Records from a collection

Start of Block

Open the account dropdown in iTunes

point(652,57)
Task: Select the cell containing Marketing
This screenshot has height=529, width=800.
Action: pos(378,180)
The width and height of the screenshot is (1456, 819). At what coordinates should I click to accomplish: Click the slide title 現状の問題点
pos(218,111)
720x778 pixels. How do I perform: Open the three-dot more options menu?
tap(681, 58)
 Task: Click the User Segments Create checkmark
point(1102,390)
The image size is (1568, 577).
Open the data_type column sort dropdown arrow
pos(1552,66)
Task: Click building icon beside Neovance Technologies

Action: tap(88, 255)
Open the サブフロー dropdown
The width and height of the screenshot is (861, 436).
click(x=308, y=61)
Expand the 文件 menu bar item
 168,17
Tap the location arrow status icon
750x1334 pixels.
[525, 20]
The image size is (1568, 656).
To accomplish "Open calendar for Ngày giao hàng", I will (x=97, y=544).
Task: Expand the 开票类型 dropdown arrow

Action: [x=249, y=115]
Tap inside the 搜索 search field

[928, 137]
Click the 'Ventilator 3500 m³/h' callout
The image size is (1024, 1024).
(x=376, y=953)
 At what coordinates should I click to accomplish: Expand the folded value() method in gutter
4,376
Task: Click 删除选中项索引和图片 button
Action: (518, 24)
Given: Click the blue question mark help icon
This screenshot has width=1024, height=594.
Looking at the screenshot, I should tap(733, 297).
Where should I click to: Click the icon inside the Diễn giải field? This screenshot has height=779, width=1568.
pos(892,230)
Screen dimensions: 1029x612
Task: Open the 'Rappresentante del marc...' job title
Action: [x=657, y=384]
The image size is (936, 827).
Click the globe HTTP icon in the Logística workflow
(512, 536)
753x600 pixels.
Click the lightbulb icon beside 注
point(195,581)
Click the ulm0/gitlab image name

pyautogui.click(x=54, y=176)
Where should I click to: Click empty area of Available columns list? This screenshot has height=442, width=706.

End of Block

The entries above must each be repeated exactly.

WRITTEN REPLY:
Open the account dropdown in iTunes

point(652,57)
Task: Select the cell containing Marketing
This screenshot has height=529, width=800.
Action: pos(378,180)
The width and height of the screenshot is (1456, 819). At what coordinates should I click to accomplish: Click the slide title 現状の問題点
pos(218,111)
720x778 pixels. How do I perform: Open the three-dot more options menu?
tap(681, 58)
 Task: Click the User Segments Create checkmark
point(1102,390)
The image size is (1568, 577).
Open the data_type column sort dropdown arrow
pos(1552,66)
Task: Click building icon beside Neovance Technologies

Action: tap(88, 255)
Open the サブフロー dropdown
The width and height of the screenshot is (861, 436).
click(x=308, y=61)
Expand the 文件 menu bar item
 168,17
Tap the location arrow status icon
750x1334 pixels.
[525, 20]
The image size is (1568, 656).
To accomplish "Open calendar for Ngày giao hàng", I will (x=97, y=544).
Task: Expand the 开票类型 dropdown arrow

Action: [x=249, y=115]
Tap inside the 搜索 search field

[928, 137]
Click the 'Ventilator 3500 m³/h' callout
The image size is (1024, 1024).
(x=376, y=953)
 At what coordinates should I click to accomplish: Expand the folded value() method in gutter
4,376
Task: Click 删除选中项索引和图片 button
Action: (518, 24)
Given: Click the blue question mark help icon
This screenshot has width=1024, height=594.
Looking at the screenshot, I should tap(733, 297).
Where should I click to: Click the icon inside the Diễn giải field? This screenshot has height=779, width=1568.
pos(892,230)
Screen dimensions: 1029x612
Task: Open the 'Rappresentante del marc...' job title
Action: [x=657, y=384]
The image size is (936, 827).
Click the globe HTTP icon in the Logística workflow
(512, 536)
753x600 pixels.
Click the lightbulb icon beside 注
point(195,581)
Click the ulm0/gitlab image name

pyautogui.click(x=54, y=176)
Where should I click to: Click empty area of Available columns list? This screenshot has height=442, width=706.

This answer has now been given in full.